Guri, you articulate beautifully what I have also felt in my life --- when you write "how many influences I have had in my life ...... " of all the unconditional one way flow of love and generosity that makes up our world. Thanks for witnessing and articulating.
Thank you.n, Gauri I would like to thank you and Nipun for turning my life since 2008 when I joined Help Others and it made considerable impact me and gradually over the years I have been able to turn my life around and slowly started making a difference in the life of people around me and to others far and wide . There is immense gratitude to Nipun and you . God Bless and Merry XMAS .

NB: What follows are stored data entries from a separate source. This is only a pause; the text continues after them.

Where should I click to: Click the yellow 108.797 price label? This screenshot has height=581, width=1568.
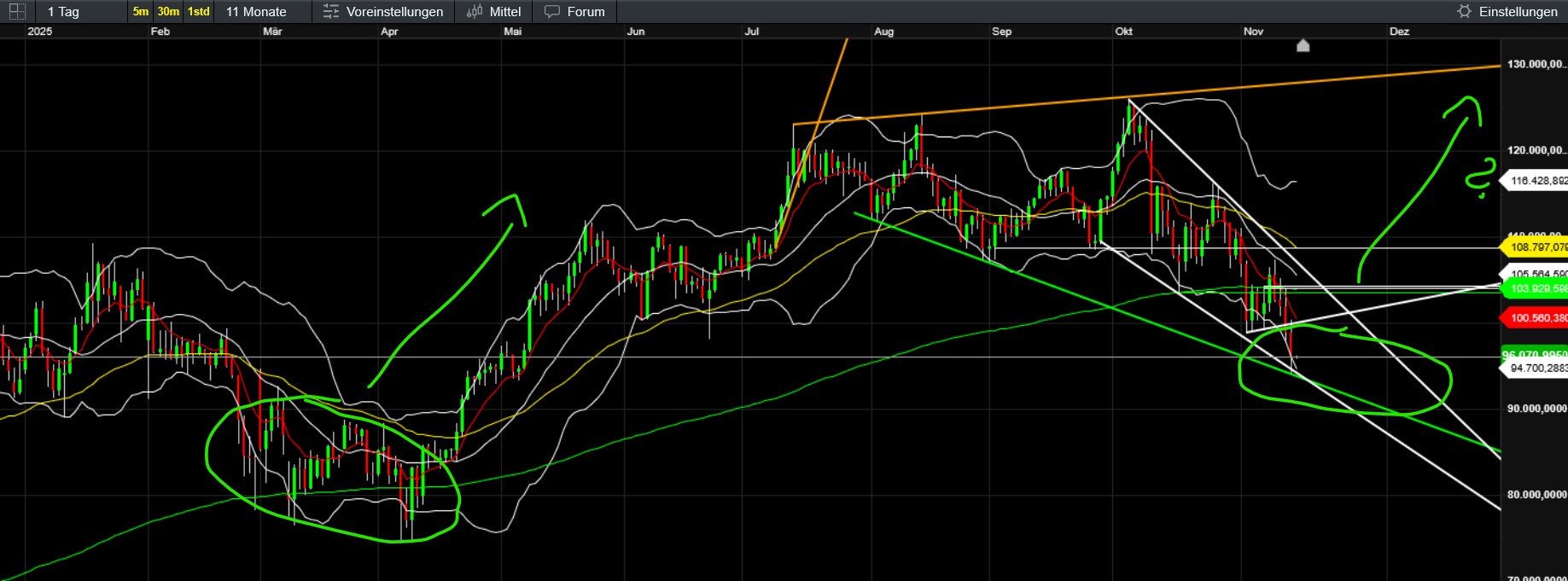pyautogui.click(x=1536, y=247)
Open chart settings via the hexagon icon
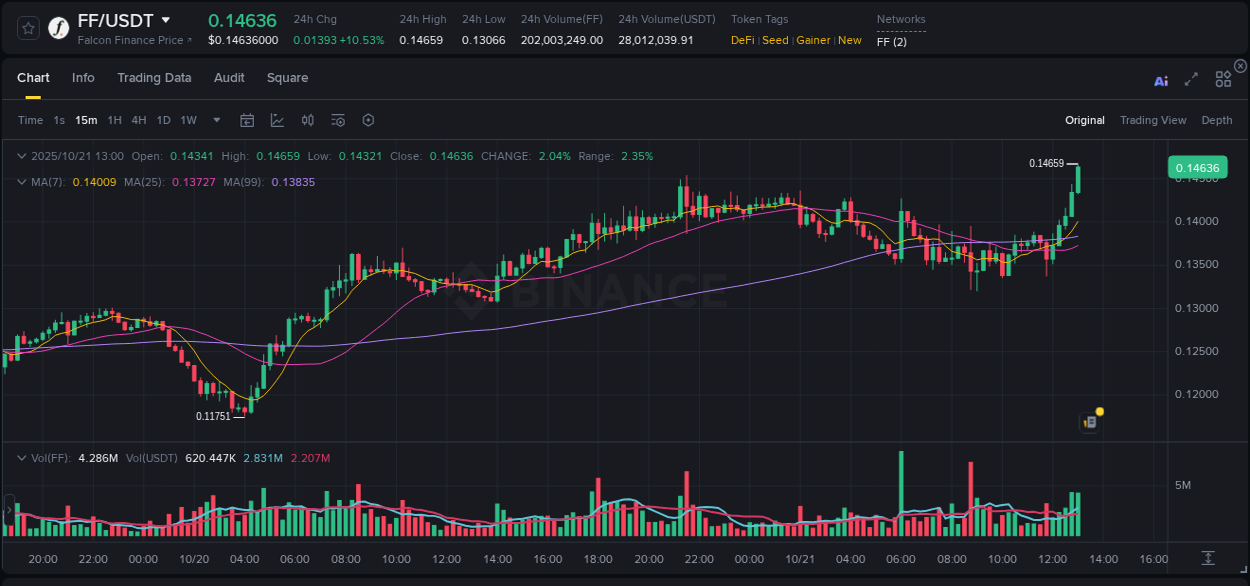 click(x=367, y=120)
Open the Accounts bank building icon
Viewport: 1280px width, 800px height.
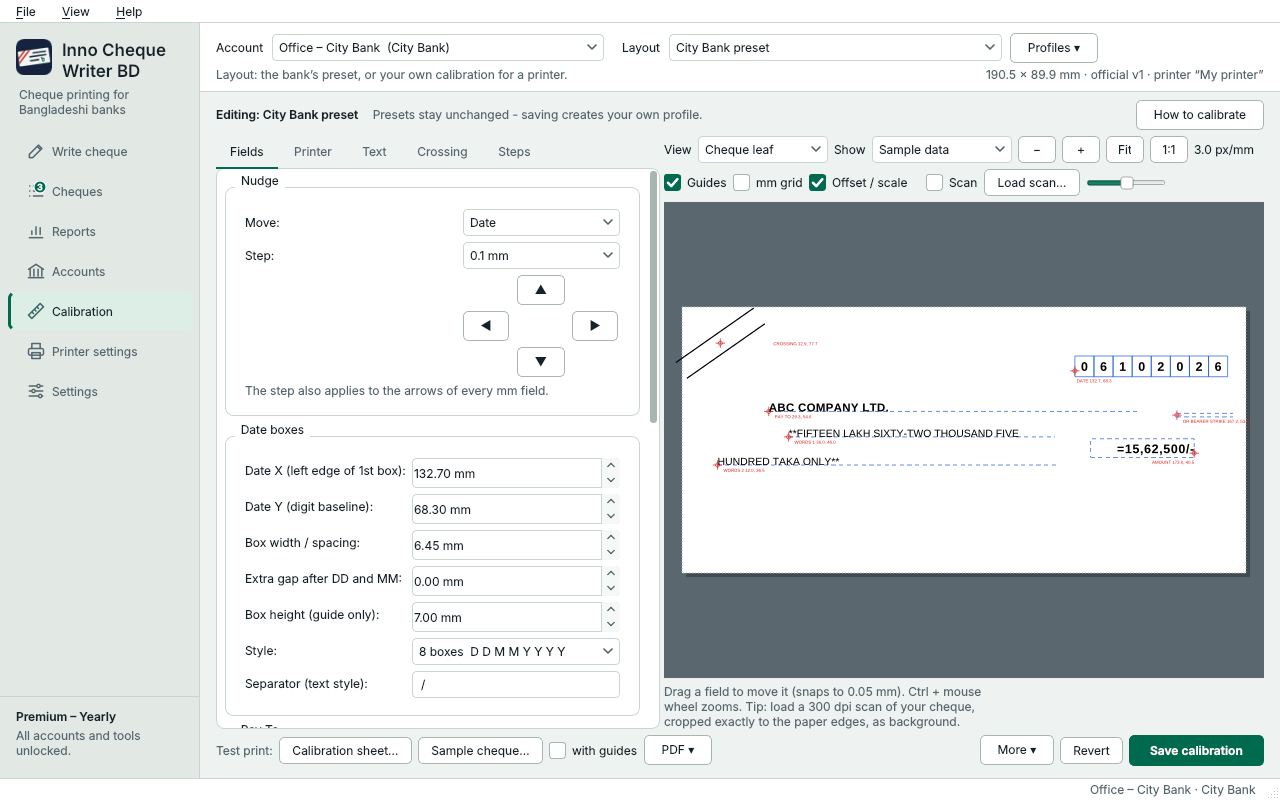click(36, 272)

Your sharing brought back memories of many generous souls who have brought priceless gifts my way.. Thank you for this beautiful note.. Happy holidays
Thank you Dee and Nilam. Kristin, great to hear about your teachers. :-)

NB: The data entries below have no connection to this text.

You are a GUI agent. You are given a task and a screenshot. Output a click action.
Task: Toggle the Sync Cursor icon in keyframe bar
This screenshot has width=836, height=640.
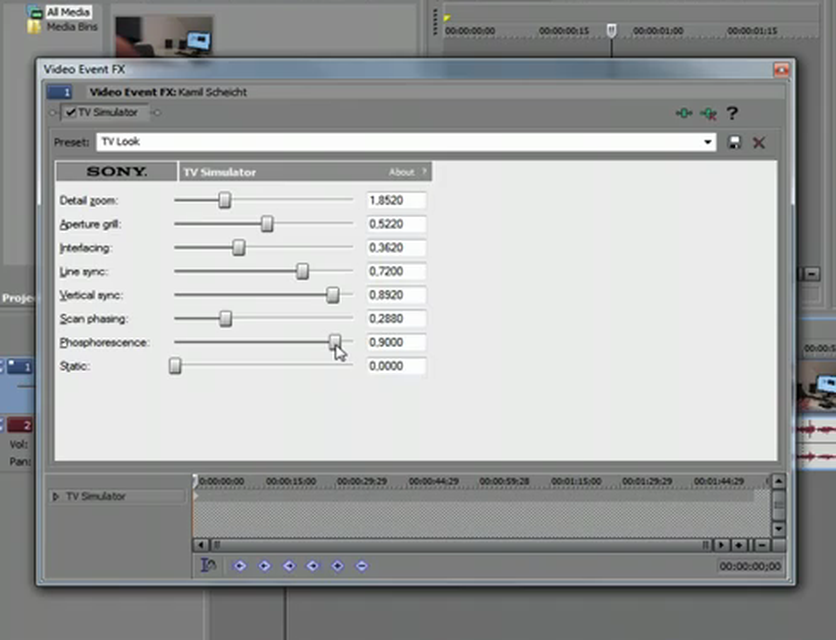point(208,566)
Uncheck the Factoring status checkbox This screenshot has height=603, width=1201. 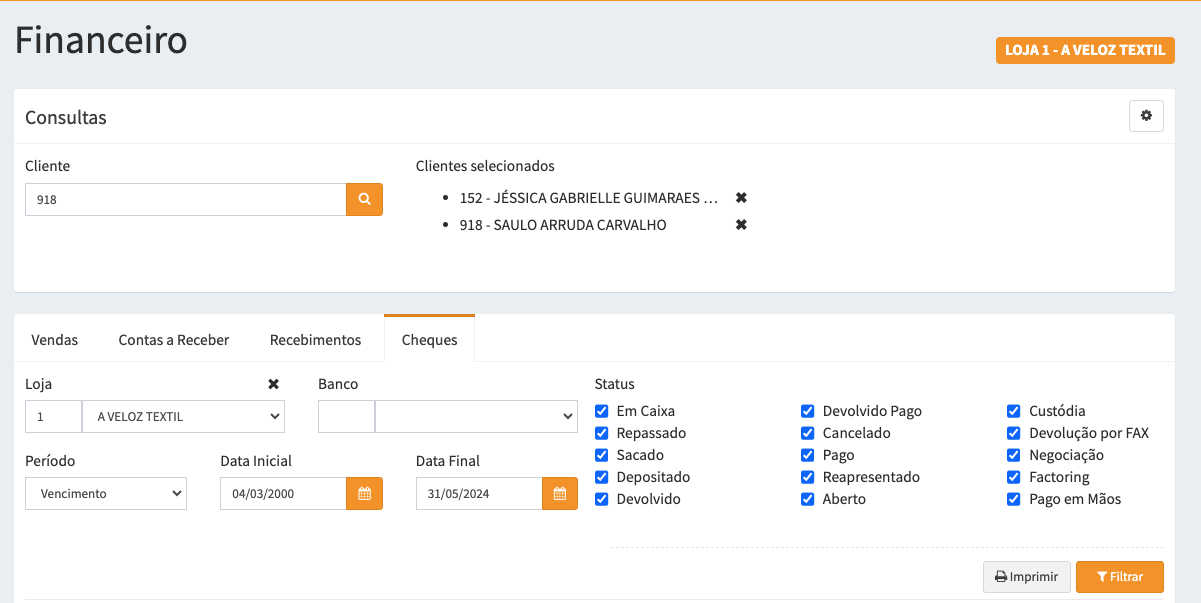[1014, 477]
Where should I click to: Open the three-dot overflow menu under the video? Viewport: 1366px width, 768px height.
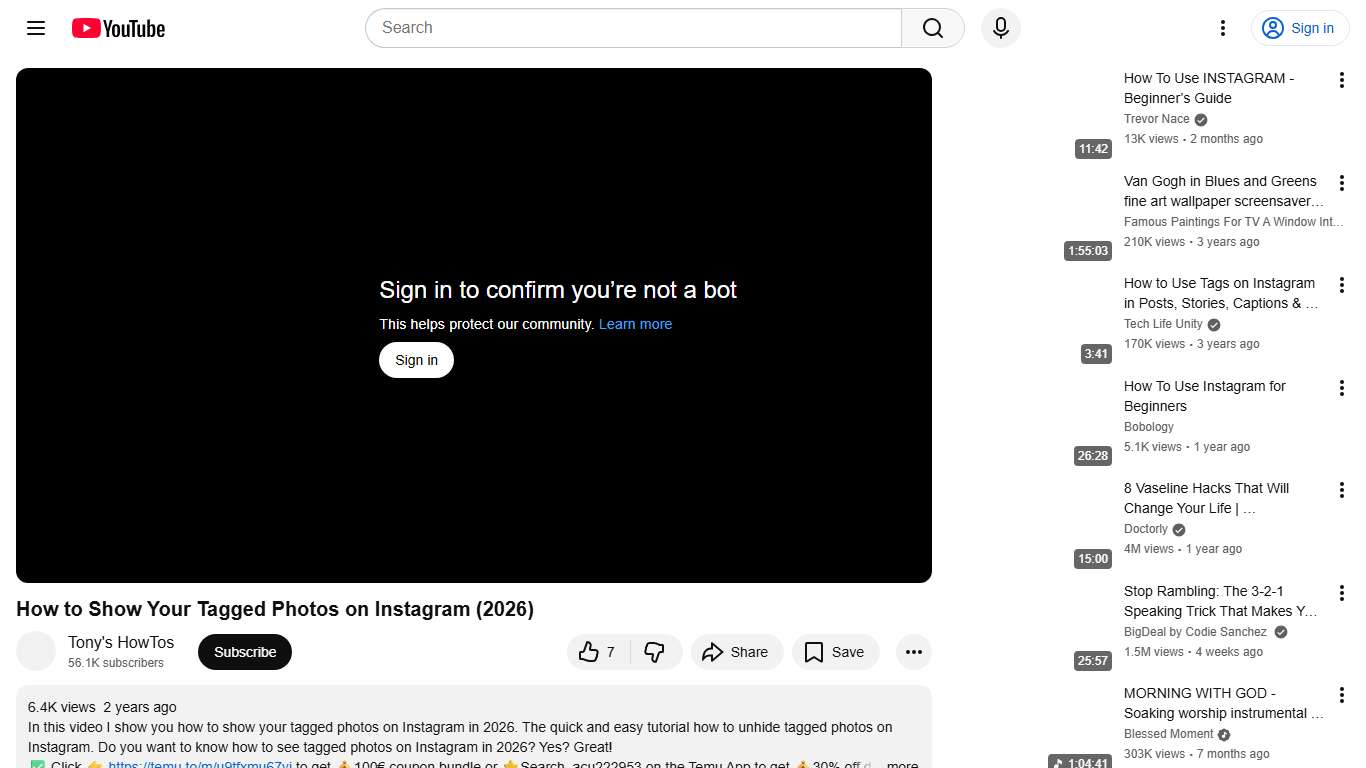coord(913,651)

Guri thanks for sharing your reflections. I remember the silent meditation and weekly discussions. And the great meals on Wednesday
Your family has shared so much and inspired so many. Dee @KanjinYoga
Thank you Daily Good for being part of my Big Huge Family. And thank you Guri for sharing your story, several teachers made a HUGE impact on my life and continue to make an impression long after being within their classroom walls. Mrs Carthew was one of them, high school Drama teacher who saw a spark in me. Another was professor Roberta Crisson (with whom I've reconnected on facebook :)) Both set the course for who I am now as a Cause Focused Storyteller. Truly grateful they saw in me what I could not see myself.
Hugs to all of our Big Huge Families!
Beautiful memories and little gifts to treasure and cherish :) during the holidays !
Thanks for sharing and making me think about all the people in my life who has been there for me! Gratitude to the big huge family!!!